Paradokslar
Paradoks, yani görünüşte mantıklı olan ifadelerin şaşırtıcı sonuçlar vermesi, Yunanca ayrık ve düşünce kelimelerine dayanıyor. İş hayatında karar almanın giderek zorlaştığı günümüzde, altı paradokstan ilham almaya ne dersiniz?
DOĞRU NEDİR? Bilinen ilk paradoks, Giritli Epimenides’in ‘Tüm Giritliler yalancıdır’ ifadesi. Hem filozofun haklı hem de önermenin doğru olması mümkün değil. Bu da bize kim söylerse söylesin bazı cümlelerin doğruluğunu sorgulamamız gerektiğini gösteriyor. Nitekim, günlük hayatta Epimenides ile sıkça karşılaşıyoruz. İşte bu yüzden, toplantılarda görüş ve iddialarına destek olarak somut veriler sunmak yerine yalnızca ‘bunu ben söylüyorum’ cümlesine sığınanlara dikkat! Zira bir şeyin yegâne kanıtı yalnızca onu söyleyen kişi olamaz.
RAKİP RAKİPTİR. Troya Savaşı’nın mitolojik kahramanı Aşil koşu yarışında kaplumbağayı geçebilir mi? Zeno’nun cevabı: hayır. Onun kurguladığı hayali yarışa, hakkaniyet gereği, kaplumbağa önde başlar. Etap etap ilerlediği varsayılan müsabakada, Aşil ne zaman kamplumbağanın olduğu noktaya varsa, kaplumbağayı az da olsa ilerlemiş bulur. Bu böyle sürer gider ve ‘yarı tanrı’, kaplumbağaya asla yetişemez. Elbette gerçek hayatın böyle işlemediğini biliyoruz. Ancak unutmayalım: siz Aşil kadar hızlı, rakip şirket kaplumbağa kadar yavaş olsa bile, eğer yarışa önde başladıysa ve doğru istikamette ilerliyorsa, onu yakalamanız kolay olmayabilir.
DUNNING KRUGER. 1995’te bir kişi, kendisini güvenlik kameralarına görünmez hale getireceğine inandığı için yüzünü limon suyuyla yıkadı ve iki bankayı soydu. Limon suyunun ‘görünmez mektuplarda’ yaptığı etkiyi sağlamadığını mahkemede öğrendiğinde, onun için çok geçti. Bu olaydan ilham alan iki bilim insanı, tezlerini ortaya attılar: kötü performans gösterenler, eksikliklerini fark edemezler. Beklendiği üzere, bunun sebebi de bu kişilerin temelsiz bir özgüvenle hareket etmeleri. Yani, eskilerin ‘cahil cesareti’ dediği konu. İşte bu yüzden, çok iddialı ifadeler kullananların, bunu destekleyecek birikime sahip olup olmadığına dikkat etmeliyiz. Fakat konu burada bitmiyor, zira ‘cahil cesareti’nin tam tersi de söz konusu. Bir konu hakkında daha çok bilgi sahibi olanların, kanaatlerinden daha fazla şüphe etmeleriyle de karşılaşabiliyoruz. Socrates’e (ve başka filozoflara da) atfedilen ünlü paradokstaki gibi: ‘Bildiğim tek şey hiçbir şey bilmediğimdir’. Yani, bazen kendilerinden şüphe ederek sessiz kalanların aslında sözlerine kulak vermemiz gereken kişiler olduğunu da aklımızdan çıkarmamalıyız.

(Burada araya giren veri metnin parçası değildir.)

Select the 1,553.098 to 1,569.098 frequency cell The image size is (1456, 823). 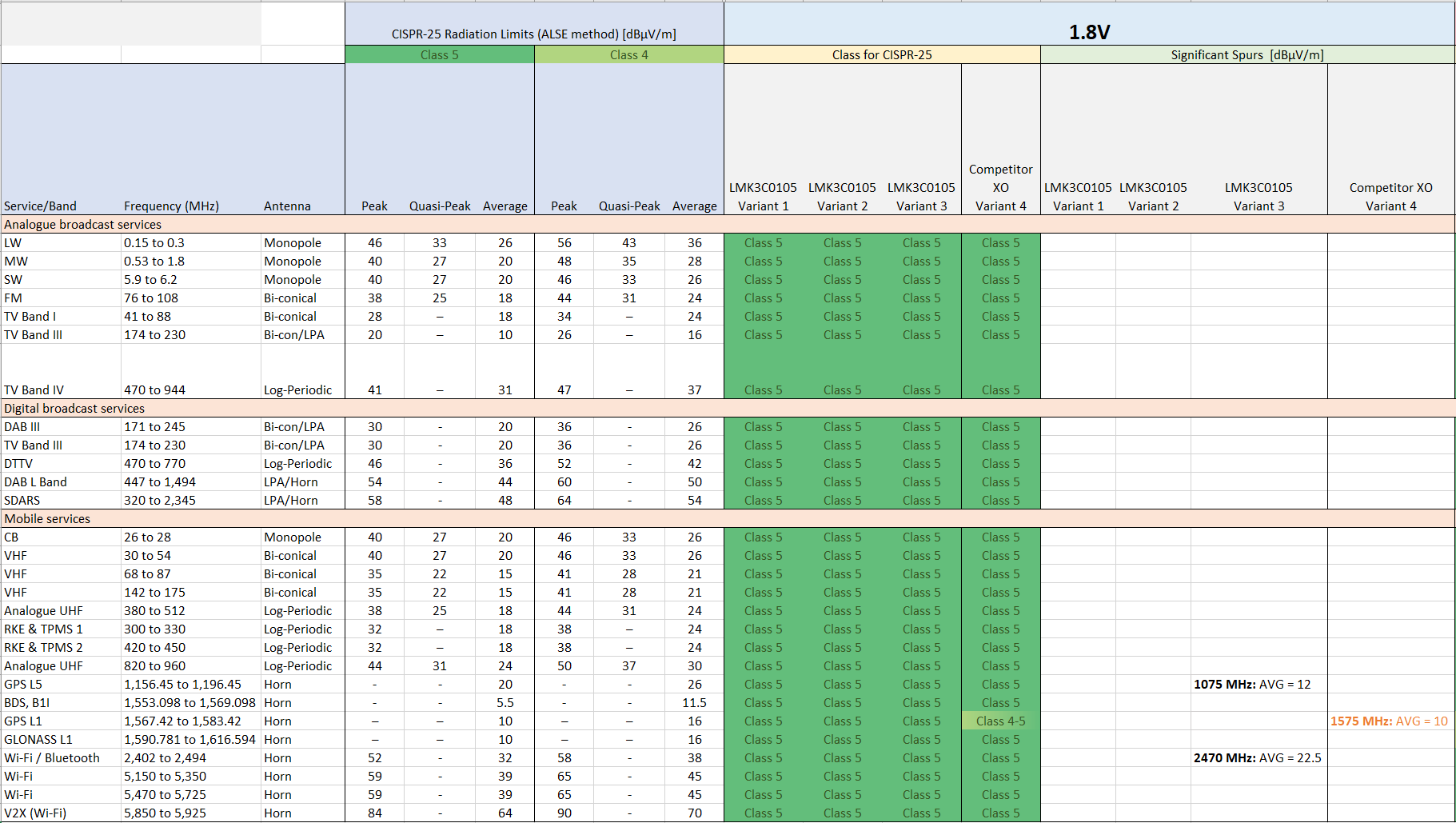coord(189,703)
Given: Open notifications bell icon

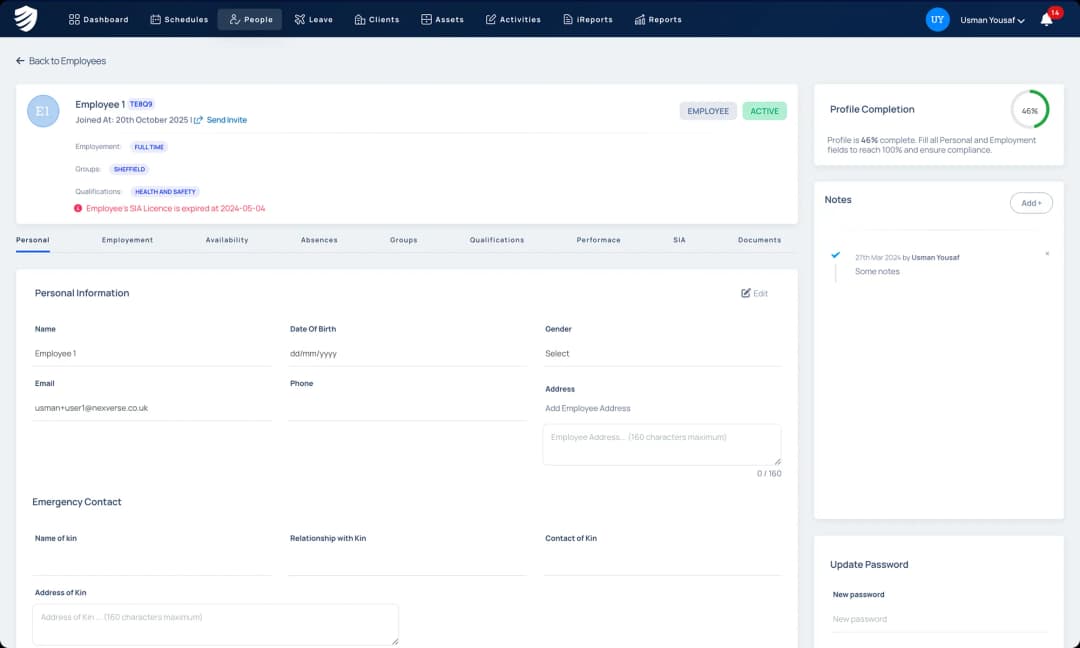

KISIR DÖNGÜ. İlk akla gelen örnek, bir kişinin ilk defa işe girmesi. İş ilanlarında iş tecrübesi aranır, fakat bir kişinin iş tecrübesi olması için de bir işe girmiş olması gerekir. Bir başka örnek, bir belgeyi almak için, ancak o elinizdeyse alabileceğiniz bir başka belgenin istenmesi. Kısır döngü diye adlandırabileceğimiz bu örnekler, bizi çözümsüzlüğe itebilir. Bu yüzden süreçlerimizi (işe alım, ödeme, sevkiyat) tasarlarken, çözümün sistem tarafından engellenmediğine emin olmalıyız. Yoksa, kendimizi veya paydaşlarımızı, çarkın içinde koşturan ama ilerleme kaydedemeyen bir hamster haline sokabiliriz.
GROUCHO MARX. Ünlü komedyenin ‘Kulübünüz beni bile üye kabul ediyorsa, artık ona girmek için arzu duymuyorum!’ sözünü, şirket markası için çok dikkate almalıyız. İş ortağınız veya müşteriniz olmak için sırada bekleyen kişiler bile bir gün gelip sizin bir parçanız olmak istemeyebilir. İşte bu yüzden güçlü bir markanızın olması elzem. Sizinle iş yapmak isteyenlerin bundan kalıcı olarak mutluluk (hatta gurur) duymasını sağlayabiliyorsanız, muhtemel risklere karşı ciddi bir savunma hattı kurmuşsunuz demektir.
KİMİ HEDEFLİYORUZ? Okuma yazma bilmeyenlere ‘Okuma yazma öğrenmek isteyenler aşağıda yazılı adrese müracaat edebilir.’ broşürü dağıttığınızı düşünün. Bu düşünce size komik gelse de bu tip hataları maalesef o kadar sık yapıyoruz ki! Erişmeye çalıştığımız müşterilerin gitmediği yerdeki pazarlama çalışmaları veya dikkate almayacağı reklamlar bu hataların örnekleri. Bazen de zaten ikna olmuş tüketicilere tekrar tekrar aynı şeyleri anlatıp vakit ve para kaybediyoruz. Bu yüzden, mesajlarımızın hedefi, içeriği ve yöntemi arasındaki tutarlılığı, sürekli yeniden gözden geçirmemiz şart.
Bu haftaki sohbetimizi, çok sevdiğim, çevremde pek kimsenin gülmediği (ama eminim okurların kıymetini bileceği!) bir paradoksla bitirelim: üç çeşit insan vardır; sayı saymayı bilenler ve bilmeyenler.